A godly leader will choose accountability. To be accountable means to be responsible to others, to allow others to call one to account. An unaccountable person, on the other hand, will answer to no one outside of himself.
The word “accountability” in English comes from the fourteenth century word accounts, meaning a record of money received and paid. King James II of England was the first to publicly use the term “accountability.” In 1688 he said to his people, “I am accountable for all things that I openly and voluntarily do or say.”
In short, the word means being answerable for your actions. It does not necessarily mean you will succeed. James lost his throne within a year of making his pledge – due to religious quarrels! Nevertheless, accountability offers something better than success. It provides a measure of whether you are doing the best you can in the circumstances, important information however well you do.1
Jesus, of course, was accountable. He lived and ministered under the authority of His heavenly Father:
…I do nothing on my own but speak just what the Father has taught me. (John 8:28)

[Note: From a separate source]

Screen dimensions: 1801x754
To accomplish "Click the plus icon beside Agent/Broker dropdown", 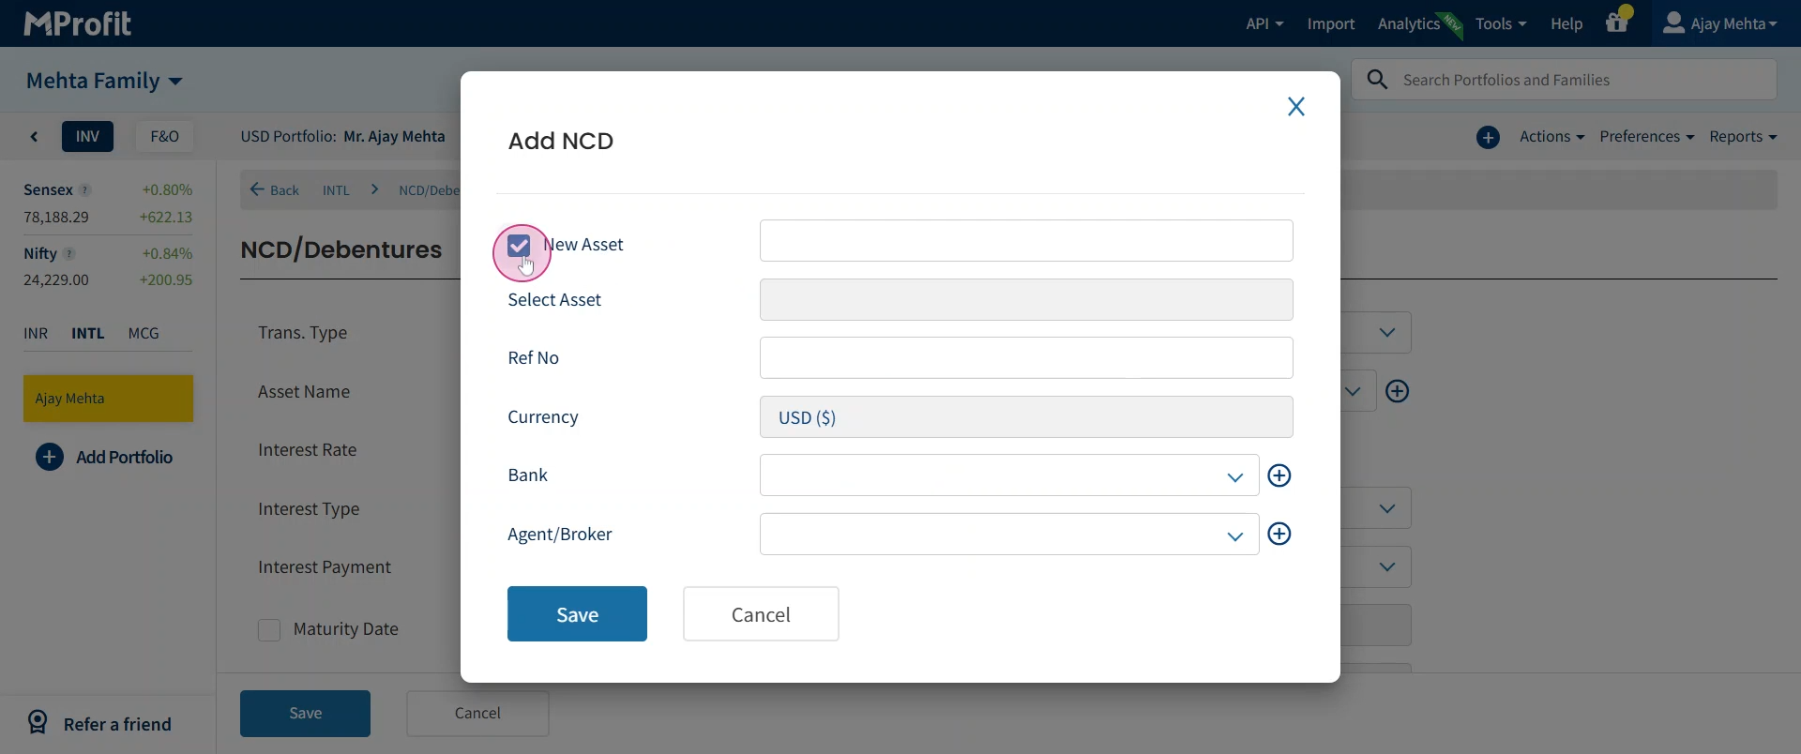I will [1279, 535].
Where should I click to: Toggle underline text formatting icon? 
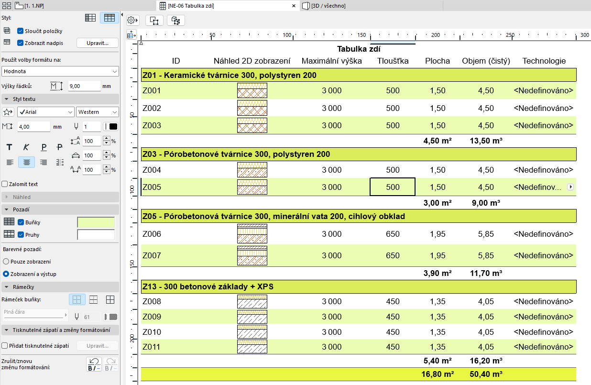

By myself I can do nothing; I judge only as I hear, and my judgment is just, for I seek not to please myself but him who sent me. (John 5:30)

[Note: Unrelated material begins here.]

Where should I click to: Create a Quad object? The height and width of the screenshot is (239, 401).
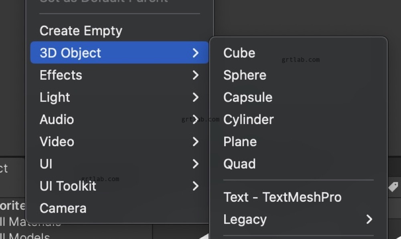click(239, 163)
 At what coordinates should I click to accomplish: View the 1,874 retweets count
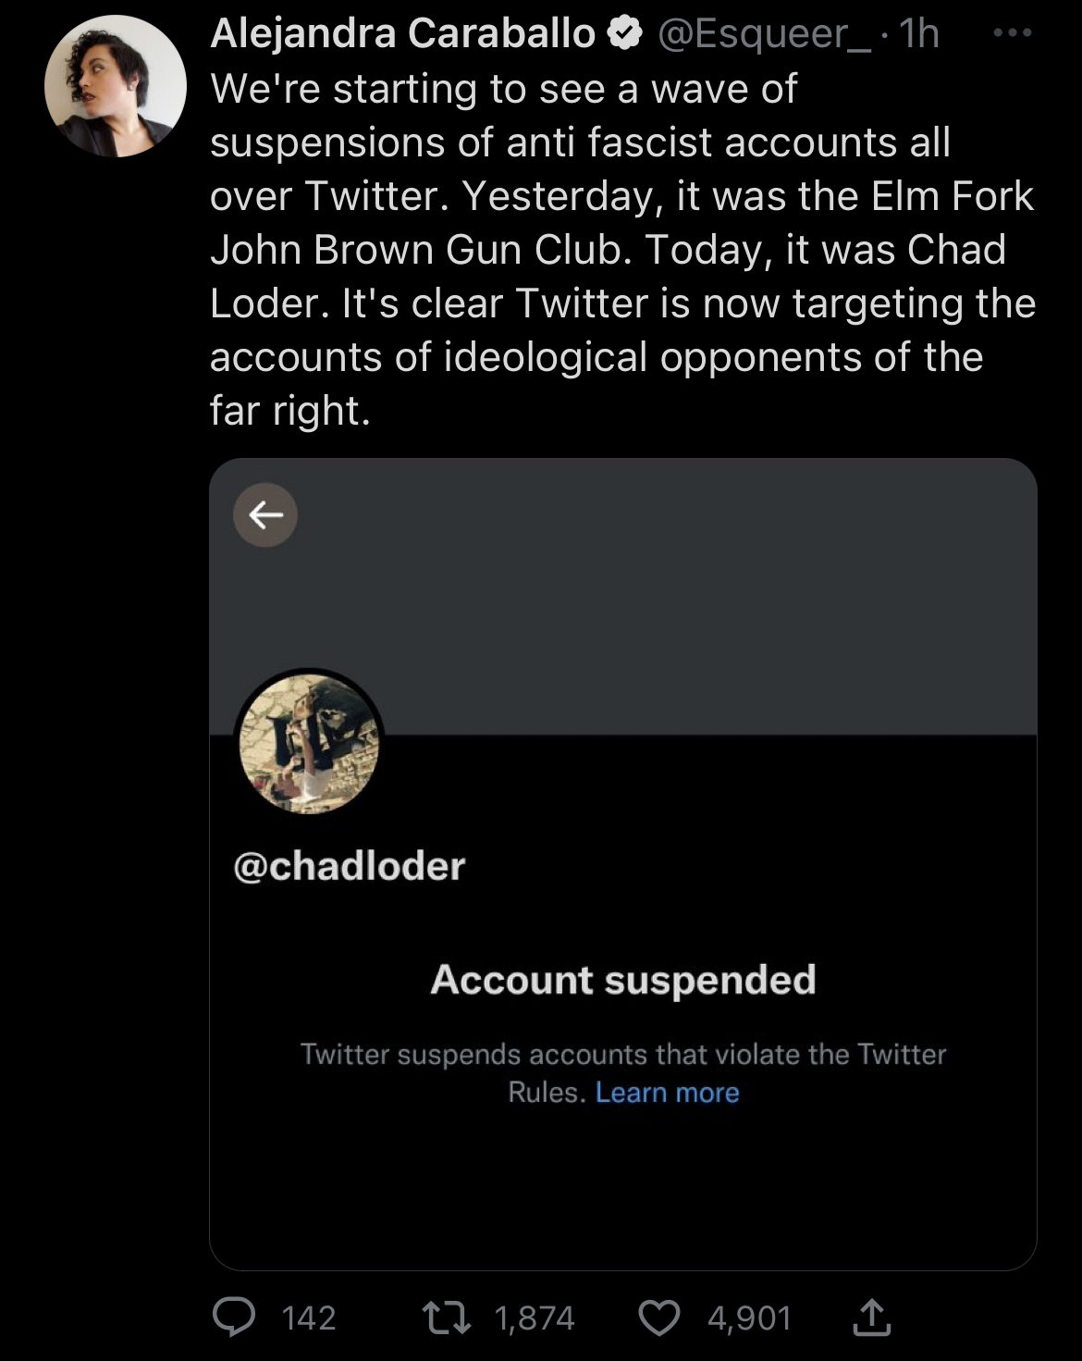(535, 1318)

Moreover, as a Child, He was also accountable to His earthly parents:
Then he went down to Nazareth with them and was obedient to them… (Luke 2:51)
Jesus thus taught that in order to have true authority, one must first be under authority.
The centurion in Matthew 8 was accountable: “I myself am a man under authority” (v. 9). In that state of being “under authority” he exercised authority: “with soldiers under me. I tell this one, ‘Go,’ and he goes; and that one, ‘Come,’ and he comes. I say to my servant, ‘Do this,’ and he does it” (v. 9). The centurion exercised sound authority because he was first under authority. Consequently, he was able to recognize the true authority of Jesus: “just say the word, and my servant will be healed” (v. 8).
Accountability is central to character and to effective leadership.
Leaders are given trust by their communities. To accept a leadership role is to receive trust from one’s community. The task of Christian leadership comes with high standards – the highest, we would hope! Therefore, some form of accountability must be in place to measure whether or not such standards are being adhered to by the leader and whether the trust his community has given him is being honored or abused.
Even Paul, the great apostle, was accountable in his ministry. Too often, people think of Paul as an independent ministry. But Paul was sent out by the church at Antioch (Acts 13:3) and he remained accountable to that spiritual community throughout his ministry (Acts 14:26-28; 15:2-3, 35-40; 18:22-23). Moreover, Paul willingly made himself accountable to the leaders of the church at Jerusalem, from whom the Gospel had come initially (cf. Gal. 2:2).
The following are some areas of accountability that should be maintained in a leader’s life and ministry:
- Integrity of life – truthfulness in word and honesty in action. A high moral and ethical standard of behavior.
- Integrity of motive – seeking the highest good of the community before his own benefit.
- Financial integrity – abstaining from personal gain in community matters and providing appropriate reports.
- Organizational integrity – ensuring that right systems and relationships are in place and maintained both within (e.g., accounting, legal systems all in place) and without (e.g., relationships with the government) the organization.
- Integrity of doctrine – all teaching and doctrinal positions must be sound.
Integrity of decisions regarding the community – putting the will of God first before all temporal expediency and gain.
- Integrity of relationships – working through conflict with people and not using one’s power to settle personal issues.
- Integrity of accountability – relationships of genuine accountability must be in place, not merely the form of them.
Healthy leaders will be accountable ones!
1 From Accountable Leadership by Paul Chaffee (1993), pp.8-9.